[WHAT IS ASKED]
In the items below, begin at the line that has "The height and width of the screenshot is (703, 1390)." and stop after the line that has "[x=99, y=194]". Rename "gauge icon" to "meter icon" in those lines, change nothing else, and return only those lines without the pictures.

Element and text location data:
○ ○ ○ ○ ○

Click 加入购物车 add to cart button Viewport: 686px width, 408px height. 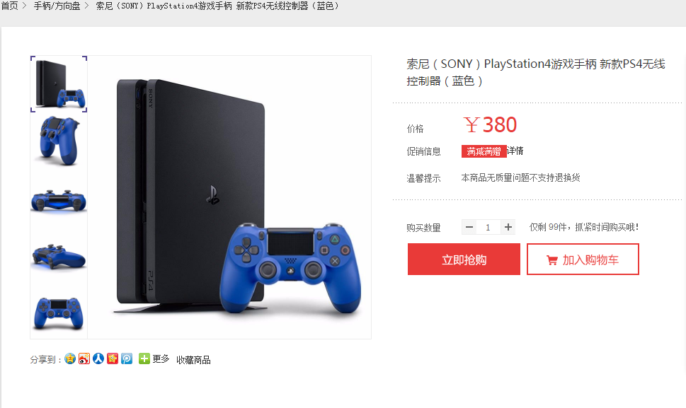coord(583,260)
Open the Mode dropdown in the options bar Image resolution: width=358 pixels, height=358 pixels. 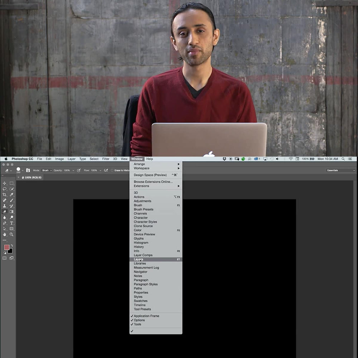coord(47,170)
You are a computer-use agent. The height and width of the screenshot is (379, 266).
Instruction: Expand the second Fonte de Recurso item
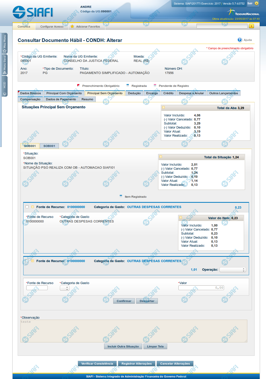coord(33,261)
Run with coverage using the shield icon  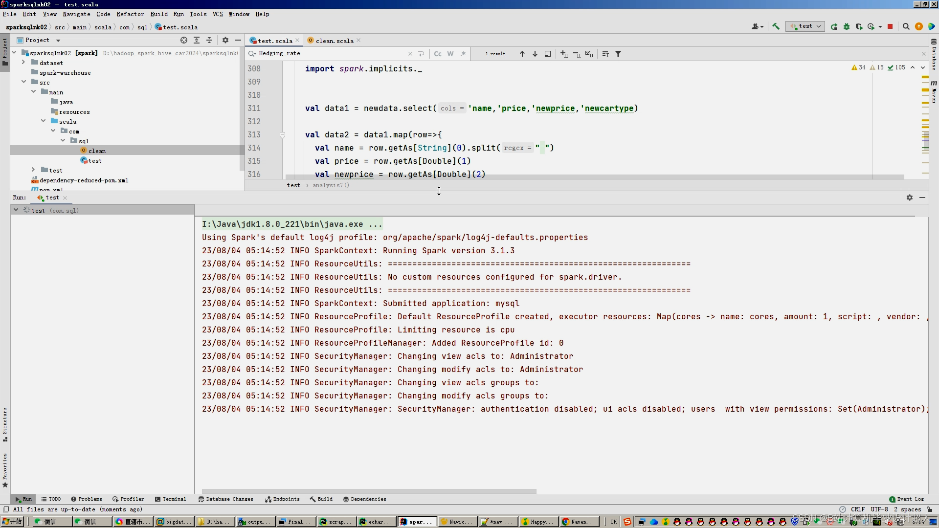click(x=859, y=26)
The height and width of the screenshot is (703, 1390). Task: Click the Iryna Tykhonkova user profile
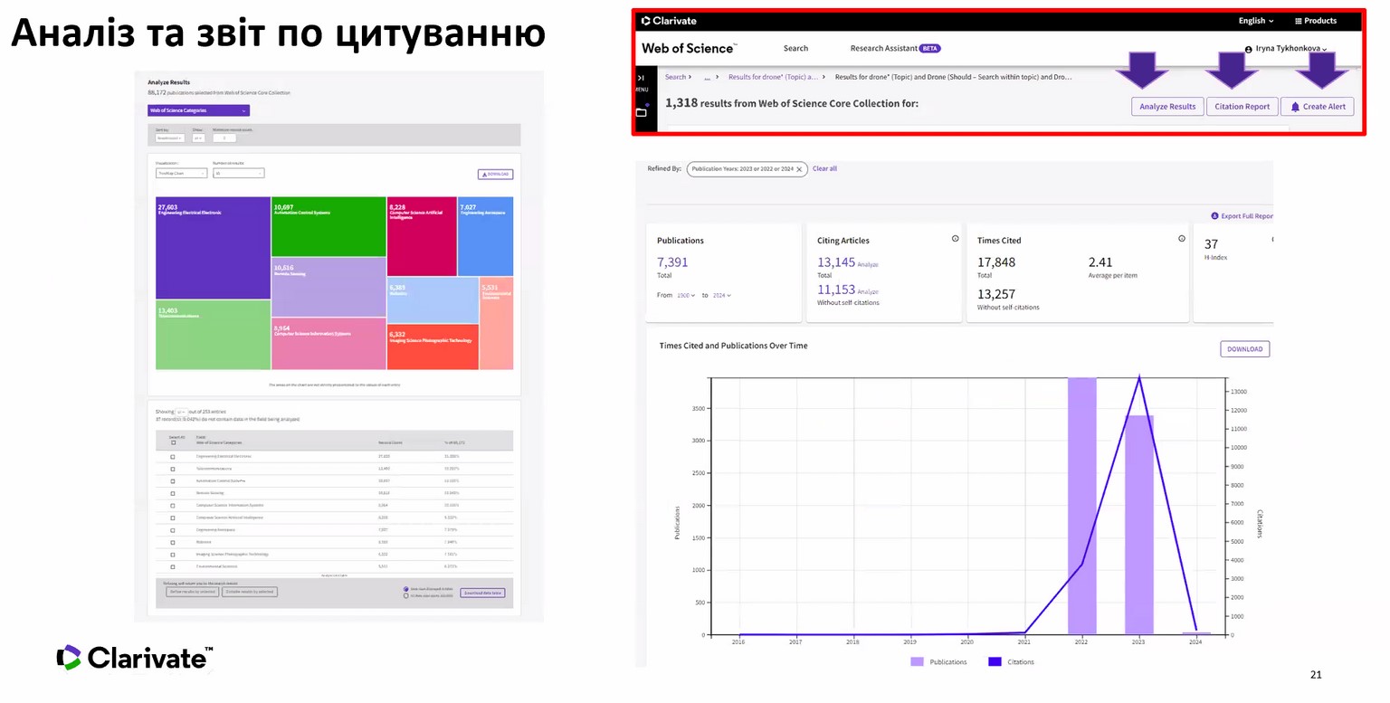tap(1285, 49)
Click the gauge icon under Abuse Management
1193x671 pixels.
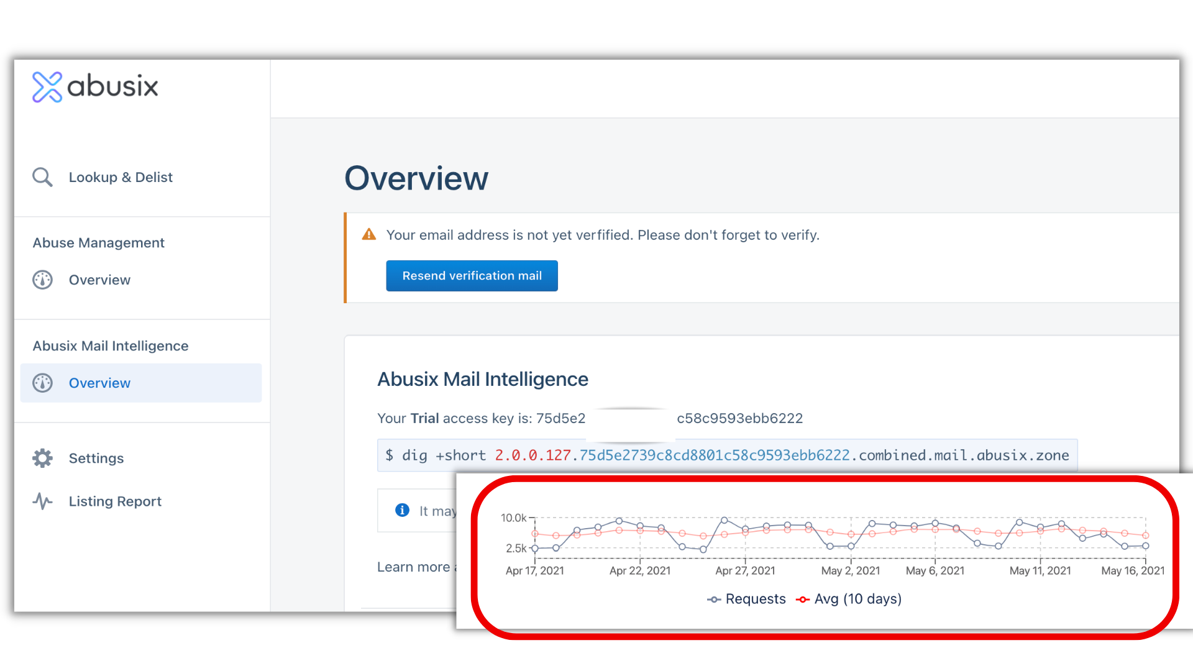tap(42, 280)
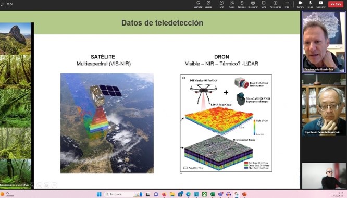Open the Windows Start menu
The height and width of the screenshot is (198, 347).
[x=99, y=194]
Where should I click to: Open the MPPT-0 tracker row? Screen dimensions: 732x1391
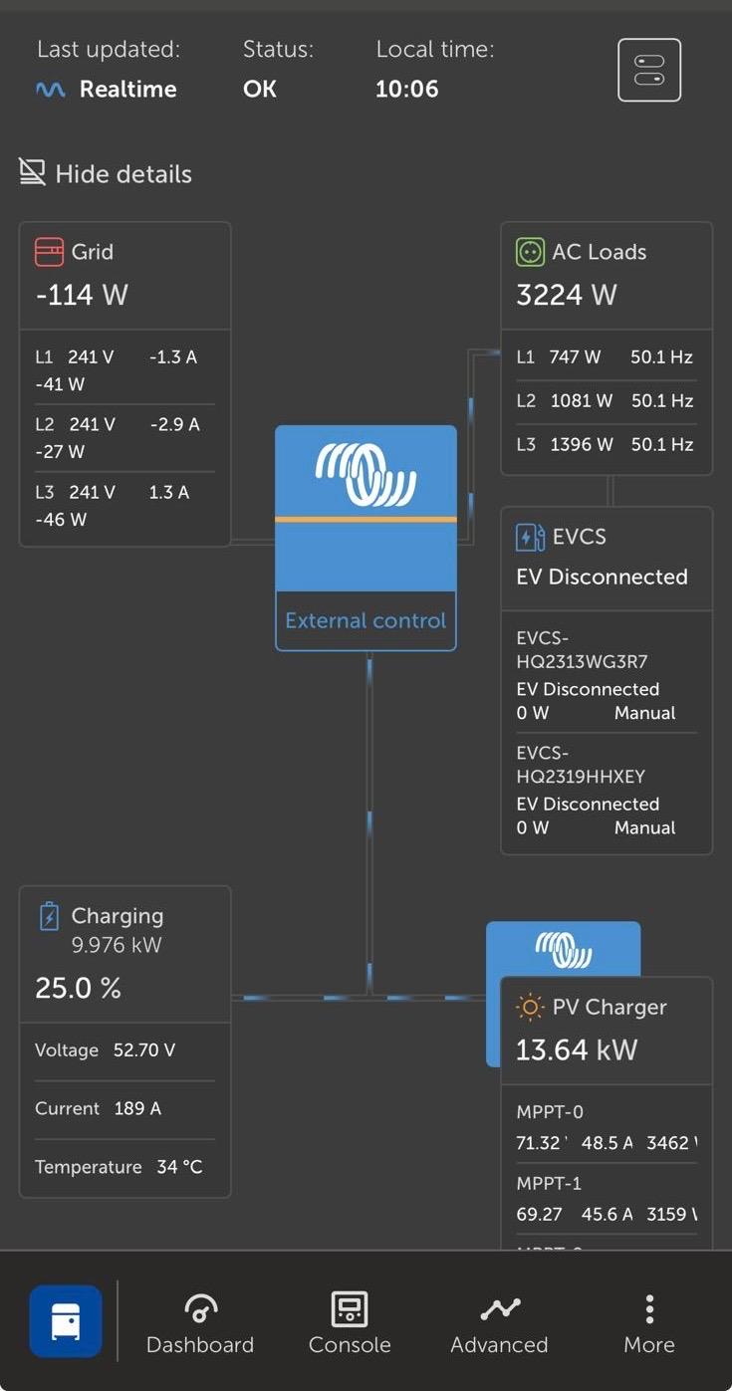coord(606,1128)
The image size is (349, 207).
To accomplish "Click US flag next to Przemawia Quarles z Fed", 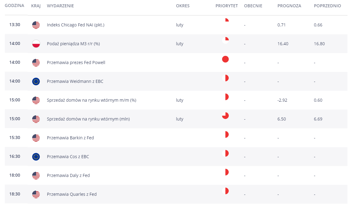I will tap(36, 194).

○ ○ ○ ○ ○

[WORKED SOLUTION]
The height and width of the screenshot is (703, 1390). Task: Click the Iryna Tykhonkova user profile
tap(1285, 49)
Click the meter icon under Abuse Management
1193x671 pixels.
tap(42, 280)
Open the Windows Start menu
The height and width of the screenshot is (198, 347).
[x=99, y=194]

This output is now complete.